DATA UNDER STUDY:

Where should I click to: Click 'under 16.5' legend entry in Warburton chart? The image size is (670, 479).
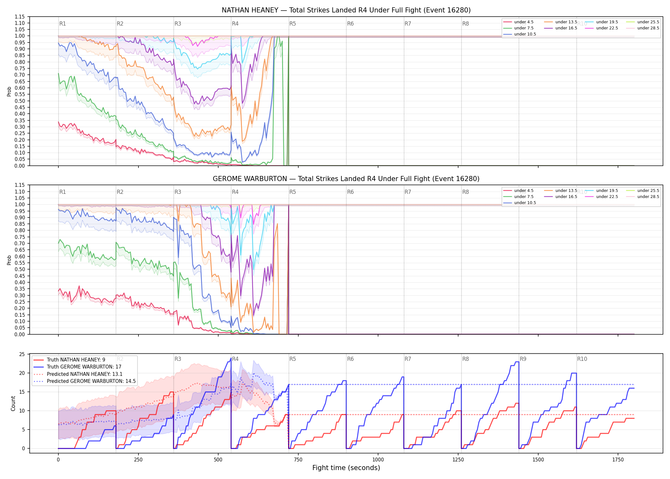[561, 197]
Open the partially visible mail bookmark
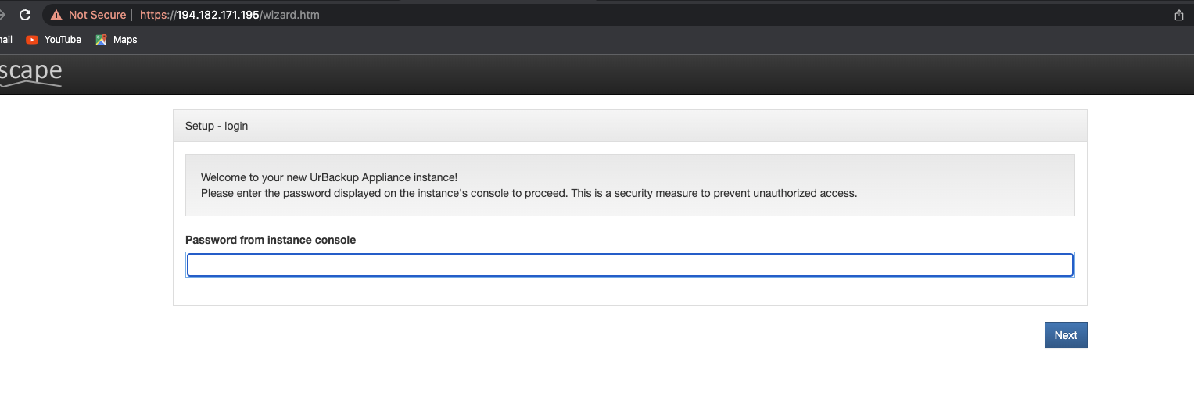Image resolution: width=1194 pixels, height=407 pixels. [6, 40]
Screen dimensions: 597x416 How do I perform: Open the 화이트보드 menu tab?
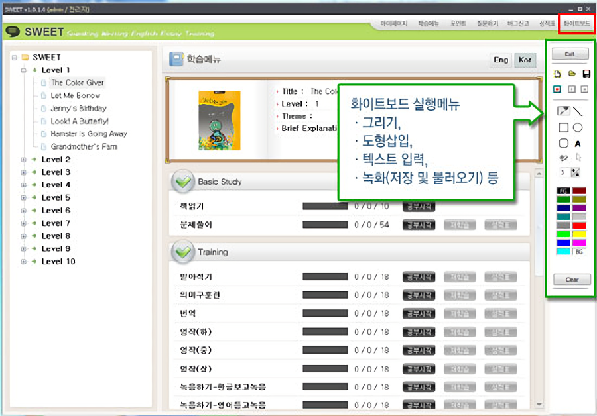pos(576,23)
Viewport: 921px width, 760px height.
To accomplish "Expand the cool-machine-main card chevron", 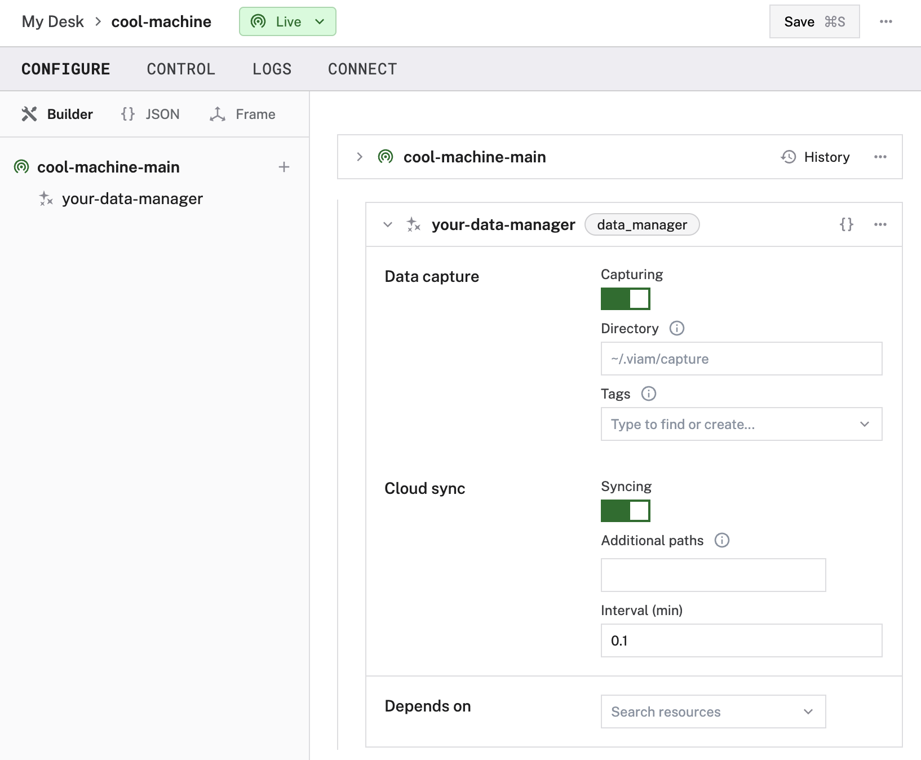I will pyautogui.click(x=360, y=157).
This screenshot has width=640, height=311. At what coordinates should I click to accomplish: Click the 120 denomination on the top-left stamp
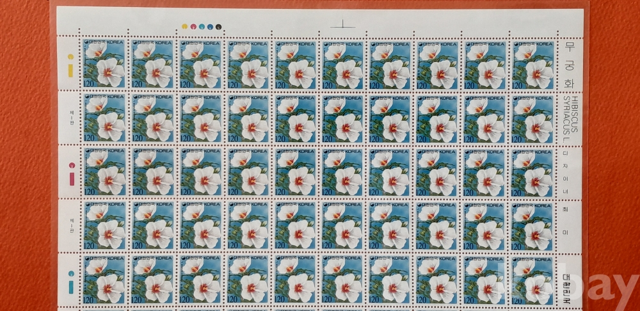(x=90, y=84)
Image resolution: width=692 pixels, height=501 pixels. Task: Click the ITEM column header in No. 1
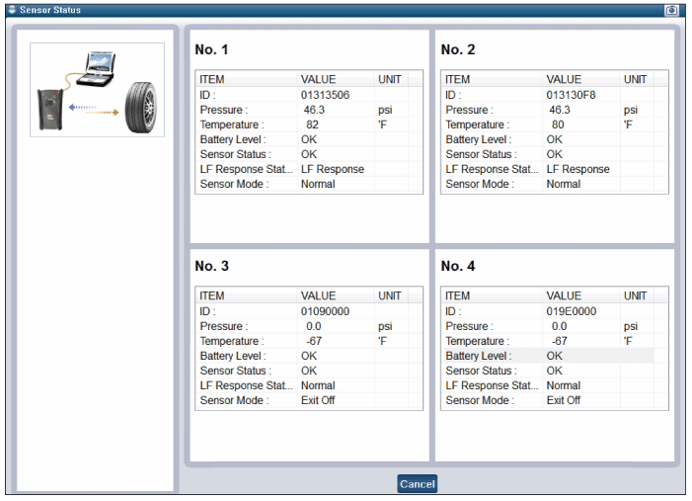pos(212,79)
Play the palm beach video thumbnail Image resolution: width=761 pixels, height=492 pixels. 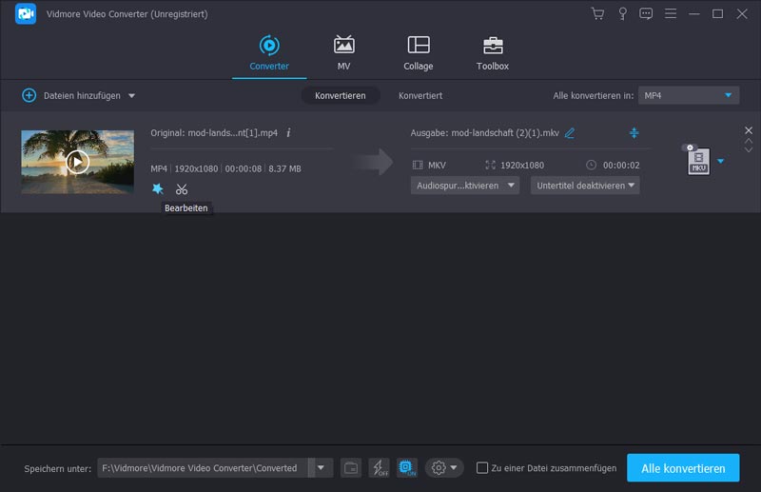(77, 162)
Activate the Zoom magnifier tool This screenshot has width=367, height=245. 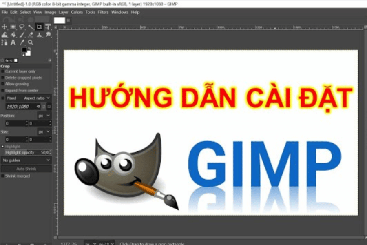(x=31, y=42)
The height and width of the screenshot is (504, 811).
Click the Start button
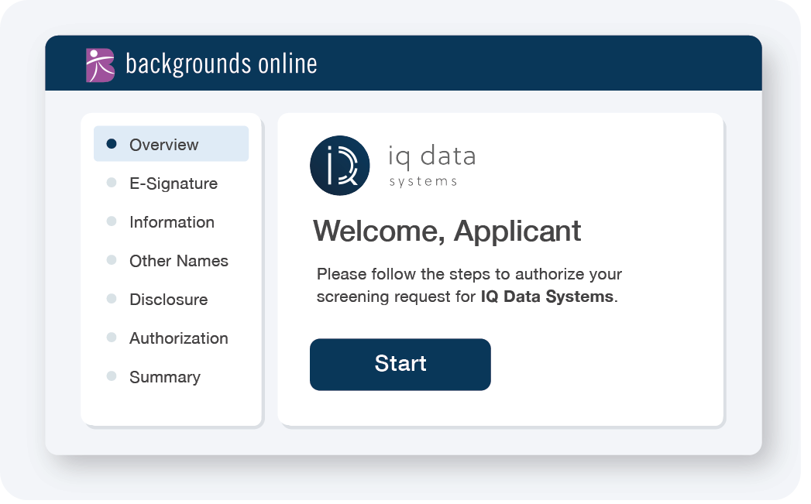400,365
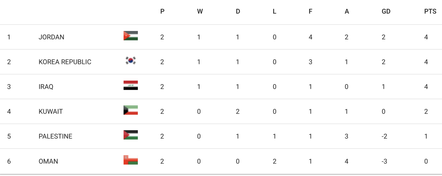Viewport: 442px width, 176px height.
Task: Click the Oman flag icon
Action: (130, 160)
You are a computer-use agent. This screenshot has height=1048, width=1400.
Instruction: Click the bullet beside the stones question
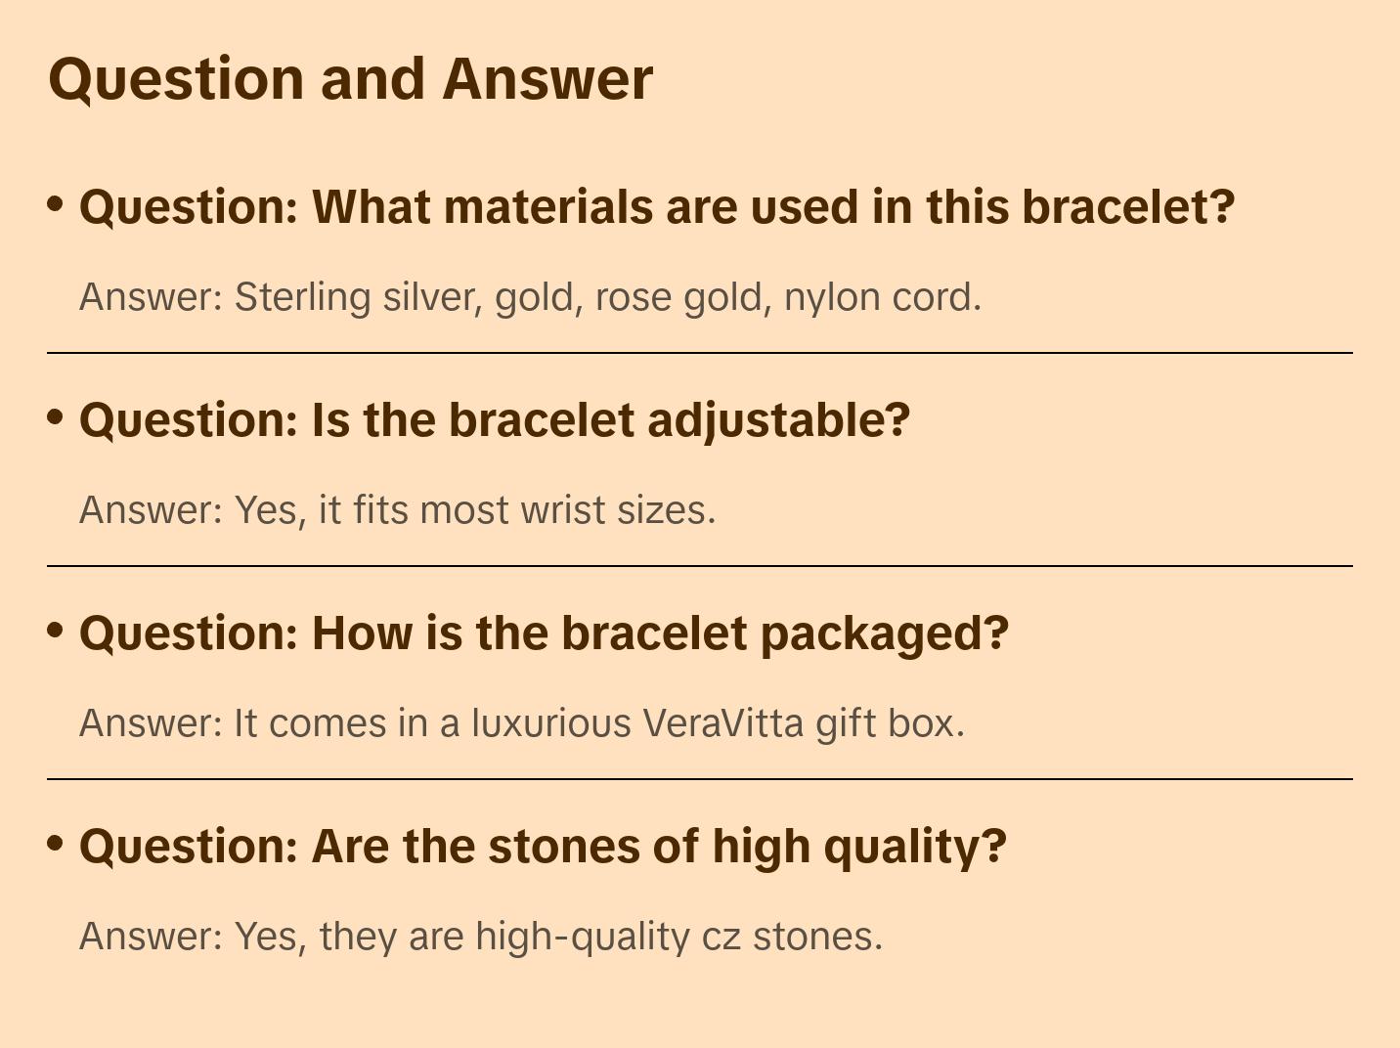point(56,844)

PROBLEM: Transcribe, without alteration, each line from the one with "Click the Start button" through the last line of the data; no pictures belong in the copy.

OUTPUT BELOW:
Click the Start button
400,365
Viewport: 442px width, 176px height.
Task: Click the Oman flag icon
Action: (130, 160)
You are a computer-use agent. This screenshot has height=1048, width=1400.
Instruction: Click the bullet beside the stones question
point(56,844)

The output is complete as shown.